Start of Block

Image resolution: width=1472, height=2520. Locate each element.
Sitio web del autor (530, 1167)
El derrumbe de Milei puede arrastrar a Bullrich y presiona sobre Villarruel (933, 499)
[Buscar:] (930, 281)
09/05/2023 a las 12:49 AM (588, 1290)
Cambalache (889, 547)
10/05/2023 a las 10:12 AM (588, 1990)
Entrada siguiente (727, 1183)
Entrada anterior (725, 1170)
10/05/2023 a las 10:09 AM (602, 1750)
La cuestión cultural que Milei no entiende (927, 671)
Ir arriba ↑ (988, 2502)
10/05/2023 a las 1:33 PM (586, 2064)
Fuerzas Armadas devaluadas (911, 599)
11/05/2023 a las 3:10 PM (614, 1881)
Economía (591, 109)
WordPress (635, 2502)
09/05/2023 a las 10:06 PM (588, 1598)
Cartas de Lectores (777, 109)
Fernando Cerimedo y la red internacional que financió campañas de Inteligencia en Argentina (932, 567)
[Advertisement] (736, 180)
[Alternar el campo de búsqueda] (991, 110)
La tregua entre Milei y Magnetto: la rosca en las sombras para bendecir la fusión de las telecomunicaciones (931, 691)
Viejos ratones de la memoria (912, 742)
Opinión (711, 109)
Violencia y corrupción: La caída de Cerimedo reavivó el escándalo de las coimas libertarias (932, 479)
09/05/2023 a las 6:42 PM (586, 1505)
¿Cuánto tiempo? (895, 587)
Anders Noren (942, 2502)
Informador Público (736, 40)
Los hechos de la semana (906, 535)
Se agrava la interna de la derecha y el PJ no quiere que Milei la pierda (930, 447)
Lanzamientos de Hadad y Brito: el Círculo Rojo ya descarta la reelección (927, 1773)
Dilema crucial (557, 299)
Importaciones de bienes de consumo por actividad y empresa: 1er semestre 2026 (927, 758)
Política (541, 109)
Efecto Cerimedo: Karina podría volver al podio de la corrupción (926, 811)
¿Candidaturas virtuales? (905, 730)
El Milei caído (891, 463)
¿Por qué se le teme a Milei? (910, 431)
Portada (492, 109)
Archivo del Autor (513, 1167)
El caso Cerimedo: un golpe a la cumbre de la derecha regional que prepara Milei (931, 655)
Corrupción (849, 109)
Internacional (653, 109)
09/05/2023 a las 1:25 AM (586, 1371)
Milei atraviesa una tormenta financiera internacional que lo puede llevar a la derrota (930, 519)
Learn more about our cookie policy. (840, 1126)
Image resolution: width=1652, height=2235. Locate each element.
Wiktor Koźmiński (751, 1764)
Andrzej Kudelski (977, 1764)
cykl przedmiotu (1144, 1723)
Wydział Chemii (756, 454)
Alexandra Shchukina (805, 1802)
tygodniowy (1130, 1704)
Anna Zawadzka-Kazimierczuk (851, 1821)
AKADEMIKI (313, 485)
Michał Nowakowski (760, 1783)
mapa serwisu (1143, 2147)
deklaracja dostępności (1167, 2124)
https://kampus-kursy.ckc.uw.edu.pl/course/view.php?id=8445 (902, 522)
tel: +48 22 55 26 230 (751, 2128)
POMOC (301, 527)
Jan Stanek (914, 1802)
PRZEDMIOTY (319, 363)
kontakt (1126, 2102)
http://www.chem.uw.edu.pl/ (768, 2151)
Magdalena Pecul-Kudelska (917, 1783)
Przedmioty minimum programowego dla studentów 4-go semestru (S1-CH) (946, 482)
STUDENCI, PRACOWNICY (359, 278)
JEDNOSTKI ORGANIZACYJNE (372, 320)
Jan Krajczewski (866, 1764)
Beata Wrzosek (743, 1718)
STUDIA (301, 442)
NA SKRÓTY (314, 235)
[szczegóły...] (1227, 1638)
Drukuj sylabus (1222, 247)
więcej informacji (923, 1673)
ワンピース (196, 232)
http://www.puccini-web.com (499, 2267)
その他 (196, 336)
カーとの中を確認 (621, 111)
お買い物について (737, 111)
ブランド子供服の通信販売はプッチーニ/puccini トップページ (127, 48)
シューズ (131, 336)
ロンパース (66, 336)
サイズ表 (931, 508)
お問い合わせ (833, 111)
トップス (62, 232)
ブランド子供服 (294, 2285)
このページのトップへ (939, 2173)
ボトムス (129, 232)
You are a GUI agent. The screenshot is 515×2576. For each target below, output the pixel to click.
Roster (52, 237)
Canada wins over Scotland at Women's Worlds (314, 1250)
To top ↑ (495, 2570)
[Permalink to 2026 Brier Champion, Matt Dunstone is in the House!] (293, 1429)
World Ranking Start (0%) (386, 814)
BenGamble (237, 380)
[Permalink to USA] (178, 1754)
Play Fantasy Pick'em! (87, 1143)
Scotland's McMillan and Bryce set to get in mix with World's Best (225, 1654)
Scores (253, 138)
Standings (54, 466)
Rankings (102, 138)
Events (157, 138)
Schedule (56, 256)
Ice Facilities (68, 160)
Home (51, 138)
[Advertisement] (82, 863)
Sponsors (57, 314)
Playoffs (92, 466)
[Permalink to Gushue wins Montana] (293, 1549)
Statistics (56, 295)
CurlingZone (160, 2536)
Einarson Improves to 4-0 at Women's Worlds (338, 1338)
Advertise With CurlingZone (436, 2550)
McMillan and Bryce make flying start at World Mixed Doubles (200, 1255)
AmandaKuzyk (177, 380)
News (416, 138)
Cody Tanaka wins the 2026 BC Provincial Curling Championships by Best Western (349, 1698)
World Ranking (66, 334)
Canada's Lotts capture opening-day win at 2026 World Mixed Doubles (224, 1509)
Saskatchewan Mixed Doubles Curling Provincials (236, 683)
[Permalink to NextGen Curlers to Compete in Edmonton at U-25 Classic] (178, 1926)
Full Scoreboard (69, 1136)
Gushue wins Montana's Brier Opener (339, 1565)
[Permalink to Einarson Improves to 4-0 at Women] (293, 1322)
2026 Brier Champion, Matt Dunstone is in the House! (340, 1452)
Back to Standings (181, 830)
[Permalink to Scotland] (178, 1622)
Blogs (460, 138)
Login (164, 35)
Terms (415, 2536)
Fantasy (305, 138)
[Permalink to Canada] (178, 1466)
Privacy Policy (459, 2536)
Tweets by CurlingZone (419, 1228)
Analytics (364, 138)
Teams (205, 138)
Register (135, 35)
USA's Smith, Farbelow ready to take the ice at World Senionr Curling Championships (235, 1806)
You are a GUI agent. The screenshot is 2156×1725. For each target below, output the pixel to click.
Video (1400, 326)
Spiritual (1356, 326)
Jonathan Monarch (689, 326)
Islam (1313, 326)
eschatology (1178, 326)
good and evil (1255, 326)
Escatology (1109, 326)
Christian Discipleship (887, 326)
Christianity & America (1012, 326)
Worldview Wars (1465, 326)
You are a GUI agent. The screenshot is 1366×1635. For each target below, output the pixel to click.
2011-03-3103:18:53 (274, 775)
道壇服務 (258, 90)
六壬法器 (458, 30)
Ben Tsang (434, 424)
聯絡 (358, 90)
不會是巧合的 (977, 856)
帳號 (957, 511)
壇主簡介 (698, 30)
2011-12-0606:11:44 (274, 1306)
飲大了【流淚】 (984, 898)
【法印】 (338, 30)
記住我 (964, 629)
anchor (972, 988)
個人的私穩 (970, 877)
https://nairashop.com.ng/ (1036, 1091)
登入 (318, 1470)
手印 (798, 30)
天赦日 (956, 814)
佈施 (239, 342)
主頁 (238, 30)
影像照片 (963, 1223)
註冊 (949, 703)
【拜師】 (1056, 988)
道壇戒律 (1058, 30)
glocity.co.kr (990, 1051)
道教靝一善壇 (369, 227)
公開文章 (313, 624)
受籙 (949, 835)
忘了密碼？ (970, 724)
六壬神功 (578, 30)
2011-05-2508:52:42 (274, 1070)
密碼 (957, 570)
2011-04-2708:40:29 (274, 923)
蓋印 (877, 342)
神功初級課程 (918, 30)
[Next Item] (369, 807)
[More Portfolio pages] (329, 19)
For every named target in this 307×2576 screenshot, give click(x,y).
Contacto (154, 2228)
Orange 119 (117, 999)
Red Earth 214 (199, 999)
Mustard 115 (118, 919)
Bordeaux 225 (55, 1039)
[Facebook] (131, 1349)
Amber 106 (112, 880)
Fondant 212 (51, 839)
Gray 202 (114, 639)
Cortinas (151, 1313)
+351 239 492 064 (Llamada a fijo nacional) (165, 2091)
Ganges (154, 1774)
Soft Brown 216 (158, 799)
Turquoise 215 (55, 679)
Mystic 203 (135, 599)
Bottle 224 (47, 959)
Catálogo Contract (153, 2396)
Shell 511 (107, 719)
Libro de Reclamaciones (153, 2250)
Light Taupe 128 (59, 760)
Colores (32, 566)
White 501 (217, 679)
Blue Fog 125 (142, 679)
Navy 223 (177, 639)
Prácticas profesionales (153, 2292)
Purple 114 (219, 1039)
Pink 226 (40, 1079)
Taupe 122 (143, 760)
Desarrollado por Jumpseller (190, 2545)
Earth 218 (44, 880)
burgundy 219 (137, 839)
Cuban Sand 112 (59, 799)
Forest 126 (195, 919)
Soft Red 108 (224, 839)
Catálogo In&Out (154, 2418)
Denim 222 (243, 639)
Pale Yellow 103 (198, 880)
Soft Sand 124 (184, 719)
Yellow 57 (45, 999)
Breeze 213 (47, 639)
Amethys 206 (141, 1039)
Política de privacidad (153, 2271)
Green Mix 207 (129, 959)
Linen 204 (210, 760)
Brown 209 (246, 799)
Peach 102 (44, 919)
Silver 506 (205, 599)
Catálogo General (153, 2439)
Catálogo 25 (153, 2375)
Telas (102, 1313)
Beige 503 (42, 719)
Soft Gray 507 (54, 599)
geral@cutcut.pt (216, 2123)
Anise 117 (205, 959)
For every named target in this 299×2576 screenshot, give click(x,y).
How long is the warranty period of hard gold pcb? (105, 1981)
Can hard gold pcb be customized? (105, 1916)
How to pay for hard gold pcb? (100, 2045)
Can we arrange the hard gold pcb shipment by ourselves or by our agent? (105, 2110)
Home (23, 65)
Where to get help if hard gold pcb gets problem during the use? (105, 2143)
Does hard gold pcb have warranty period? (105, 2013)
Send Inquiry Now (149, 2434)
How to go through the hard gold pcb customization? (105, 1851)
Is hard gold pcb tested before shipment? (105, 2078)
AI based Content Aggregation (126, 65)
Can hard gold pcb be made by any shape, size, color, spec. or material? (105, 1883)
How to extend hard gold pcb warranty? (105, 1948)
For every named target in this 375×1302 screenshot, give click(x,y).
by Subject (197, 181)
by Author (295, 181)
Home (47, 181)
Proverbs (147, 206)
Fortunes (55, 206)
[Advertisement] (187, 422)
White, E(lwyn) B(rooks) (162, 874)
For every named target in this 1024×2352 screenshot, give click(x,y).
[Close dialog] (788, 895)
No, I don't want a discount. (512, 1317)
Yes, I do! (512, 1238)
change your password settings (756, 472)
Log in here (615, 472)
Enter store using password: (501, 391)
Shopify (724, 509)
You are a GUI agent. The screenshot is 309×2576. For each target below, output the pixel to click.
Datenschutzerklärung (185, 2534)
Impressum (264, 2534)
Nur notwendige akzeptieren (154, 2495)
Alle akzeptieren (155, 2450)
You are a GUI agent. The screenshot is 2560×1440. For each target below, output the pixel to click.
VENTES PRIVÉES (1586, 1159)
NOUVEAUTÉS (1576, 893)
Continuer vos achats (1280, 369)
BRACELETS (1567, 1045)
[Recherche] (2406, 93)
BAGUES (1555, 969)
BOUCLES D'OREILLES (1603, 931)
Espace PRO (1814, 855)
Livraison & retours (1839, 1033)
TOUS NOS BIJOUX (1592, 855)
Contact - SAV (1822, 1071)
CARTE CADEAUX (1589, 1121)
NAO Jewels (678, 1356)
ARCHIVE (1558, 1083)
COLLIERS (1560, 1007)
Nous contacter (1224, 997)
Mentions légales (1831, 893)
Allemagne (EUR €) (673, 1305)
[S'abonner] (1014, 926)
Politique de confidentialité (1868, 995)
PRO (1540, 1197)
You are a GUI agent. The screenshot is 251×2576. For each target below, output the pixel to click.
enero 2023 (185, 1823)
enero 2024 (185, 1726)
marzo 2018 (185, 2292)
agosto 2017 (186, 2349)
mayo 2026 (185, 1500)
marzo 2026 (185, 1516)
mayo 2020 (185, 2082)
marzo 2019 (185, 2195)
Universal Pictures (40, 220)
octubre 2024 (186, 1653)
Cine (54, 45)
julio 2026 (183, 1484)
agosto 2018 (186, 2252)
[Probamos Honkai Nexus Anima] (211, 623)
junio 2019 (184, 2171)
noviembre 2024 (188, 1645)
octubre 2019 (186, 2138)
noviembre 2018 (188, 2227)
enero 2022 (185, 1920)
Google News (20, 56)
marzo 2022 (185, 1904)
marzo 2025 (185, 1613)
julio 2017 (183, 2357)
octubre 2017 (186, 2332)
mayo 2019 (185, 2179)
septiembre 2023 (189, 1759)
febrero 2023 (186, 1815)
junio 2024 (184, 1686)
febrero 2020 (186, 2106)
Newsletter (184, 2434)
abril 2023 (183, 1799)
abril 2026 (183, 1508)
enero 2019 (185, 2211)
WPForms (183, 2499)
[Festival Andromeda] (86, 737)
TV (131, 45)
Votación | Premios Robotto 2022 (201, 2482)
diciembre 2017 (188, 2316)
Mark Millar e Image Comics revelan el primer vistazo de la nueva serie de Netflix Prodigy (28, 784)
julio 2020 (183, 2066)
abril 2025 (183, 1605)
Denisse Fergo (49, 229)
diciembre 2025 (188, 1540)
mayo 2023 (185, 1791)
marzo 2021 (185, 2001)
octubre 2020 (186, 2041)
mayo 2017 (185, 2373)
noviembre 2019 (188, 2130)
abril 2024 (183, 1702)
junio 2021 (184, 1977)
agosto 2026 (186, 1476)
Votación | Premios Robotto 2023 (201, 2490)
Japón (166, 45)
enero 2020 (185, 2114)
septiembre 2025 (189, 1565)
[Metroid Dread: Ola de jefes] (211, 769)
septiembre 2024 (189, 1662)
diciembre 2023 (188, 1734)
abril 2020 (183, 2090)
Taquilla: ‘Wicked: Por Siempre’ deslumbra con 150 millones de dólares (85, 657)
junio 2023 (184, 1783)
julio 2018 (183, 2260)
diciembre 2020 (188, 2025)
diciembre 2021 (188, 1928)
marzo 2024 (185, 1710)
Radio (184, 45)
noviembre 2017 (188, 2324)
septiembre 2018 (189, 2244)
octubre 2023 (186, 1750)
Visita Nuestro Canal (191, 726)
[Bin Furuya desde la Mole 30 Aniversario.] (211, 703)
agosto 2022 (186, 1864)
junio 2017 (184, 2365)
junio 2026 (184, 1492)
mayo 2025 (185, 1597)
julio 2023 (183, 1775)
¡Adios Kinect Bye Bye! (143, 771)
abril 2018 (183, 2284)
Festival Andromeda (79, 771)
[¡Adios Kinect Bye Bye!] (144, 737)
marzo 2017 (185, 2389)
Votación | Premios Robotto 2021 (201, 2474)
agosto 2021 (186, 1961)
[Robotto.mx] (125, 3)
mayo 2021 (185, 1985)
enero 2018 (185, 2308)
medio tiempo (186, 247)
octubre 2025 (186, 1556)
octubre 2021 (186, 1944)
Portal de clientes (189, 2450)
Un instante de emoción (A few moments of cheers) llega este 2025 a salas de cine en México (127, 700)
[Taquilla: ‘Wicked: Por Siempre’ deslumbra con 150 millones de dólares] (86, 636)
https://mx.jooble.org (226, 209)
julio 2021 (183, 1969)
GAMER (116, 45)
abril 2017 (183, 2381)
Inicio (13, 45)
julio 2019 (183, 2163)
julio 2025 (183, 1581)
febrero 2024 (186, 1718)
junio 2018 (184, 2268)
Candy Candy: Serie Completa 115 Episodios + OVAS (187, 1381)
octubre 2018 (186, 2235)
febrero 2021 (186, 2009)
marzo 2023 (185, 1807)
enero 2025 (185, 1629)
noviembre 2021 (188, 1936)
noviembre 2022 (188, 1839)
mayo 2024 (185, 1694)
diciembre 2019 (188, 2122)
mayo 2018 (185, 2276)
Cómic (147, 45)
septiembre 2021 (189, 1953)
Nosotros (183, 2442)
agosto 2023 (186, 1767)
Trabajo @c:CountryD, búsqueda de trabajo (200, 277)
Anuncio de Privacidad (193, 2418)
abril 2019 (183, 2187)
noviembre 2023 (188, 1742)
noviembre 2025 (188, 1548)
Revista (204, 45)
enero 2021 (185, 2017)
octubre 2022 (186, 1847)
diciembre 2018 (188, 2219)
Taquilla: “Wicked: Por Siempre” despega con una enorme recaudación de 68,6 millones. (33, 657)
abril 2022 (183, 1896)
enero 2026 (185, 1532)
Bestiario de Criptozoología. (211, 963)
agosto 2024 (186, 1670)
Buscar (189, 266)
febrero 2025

End of Block

Assignment: Take the listing from its first line to the line containing "Entrada anterior (725, 1170)". Reproduce those lines exactly and nothing else.

Your solution:
Image resolution: width=1472, height=2520. Locate each element.
Sitio web del autor (530, 1167)
El derrumbe de Milei puede arrastrar a Bullrich y presiona sobre Villarruel (933, 499)
[Buscar:] (930, 281)
09/05/2023 a las 12:49 AM (588, 1290)
Cambalache (889, 547)
10/05/2023 a las 10:12 AM (588, 1990)
Entrada siguiente (727, 1183)
Entrada anterior (725, 1170)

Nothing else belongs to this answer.